Другая группа критиков, напротив, выделяет специфическую научность, эзотеризм, изысканность построений Мережковского. С. Маковский (в связи с романом «Мессия») говорит о «гностическом богословии» и «гегельянстве» Мережковского – «некоем тайноведении мировой символики»[694]. Также и Б. Зайцев именует автора «Иисуса Неизвестного» «вольным и одиноким гностиком»[695]. Это уже очень далеко от «Христа за пазушкой»! – У А. Салтыкова присутствует несколько точных в связи с рецензируемым им трудом. Критик справедлив, когда помещает его между Церковью и либеральной критикой, – в его глазах это «научная работа». Кажется, только М. Лот-Бородина по поводу «Иисуса Неизвестного» также произнесла слова «либеральная критика». Однако А. Салтыков в своей проницательности идет еще дальше, когда находит сходство воззрения Мережковского с «штутгардтской школой»[696]. О том, что при этом подразумевается антропософия, свидетельствуют доводы А. Салтыкова: «мистерия» у Мережковского означает «сверхчувственную реальность», евангельские чудеса совершаются не на физическом плане – но это как раз представления антропософской христологии.

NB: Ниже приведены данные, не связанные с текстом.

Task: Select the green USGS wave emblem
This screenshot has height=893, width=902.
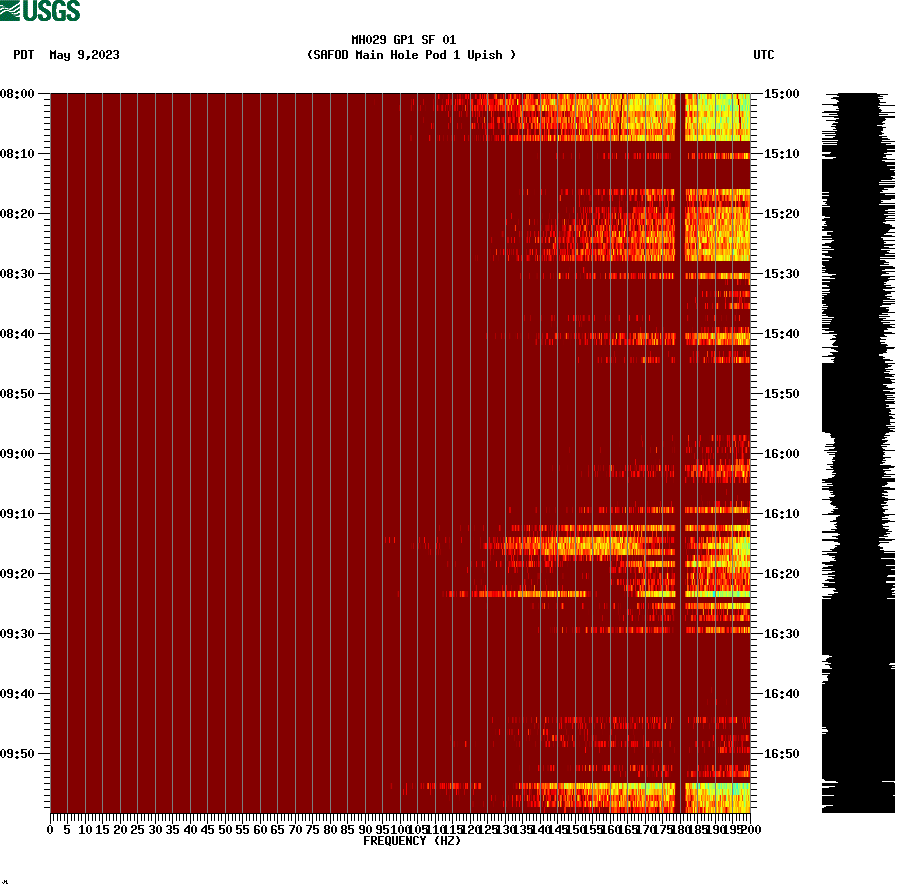Action: 10,10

Наконец, в статье Г. Адамовича «Мережковский», уже упоминавшейся мною, присутствует решительный вызов Мережковскому. Адамович подмечает тонкую фальшь его итогового труда – «идущий от всего сочинения холодок», что может даже побудить «“вернуть билет” христианству» (с. 394). Адамович воспринял апологию Воскресения Христова у Мережковского как принуждение к вере, более того – как ультиматум Христу, – требование «быть тем, кем признали Его верующие» (с. 399). «А если чуда не было? Если надеяться не на что? Если впереди только смерть? Если и тогда, там, все кончилось одной только смертью?» (с. 398) – Адамович не видит «кощунства» в этих вопросах. И когда Мережковский ораторствует о «последних» вещах, «будто на очередном вселенском соборе», то в глазах Адамовича, это всего лишь «игра» (с. 399). Христианскому прагматизму Мережковского Адамович противопоставляет стоическую позицию: «Последние, вернейшие друзья Основателя христианства – те, кто заранее согласен на бескорыстный, никаких загробных блаженств не сулящий подвиг: на сохранение полной верности, даже если бы надо было отказаться от самых дорогих надежд христианства. Даже если нет в христианстве той победы над смертью, которую оно обещает» (с. 398). Адамович не совсем справедлив – вера была для Мережковского борьбой, а не одной «игрой», да и Воскресение им проблематизировано. Но все же, действительно, неясно, справилась бы любовь Мережковского ко Христу (признанная всеми его критиками) с тем обстоятельством, которое обозначил Адамович, – была ли эта любовь до конца бескорыстной.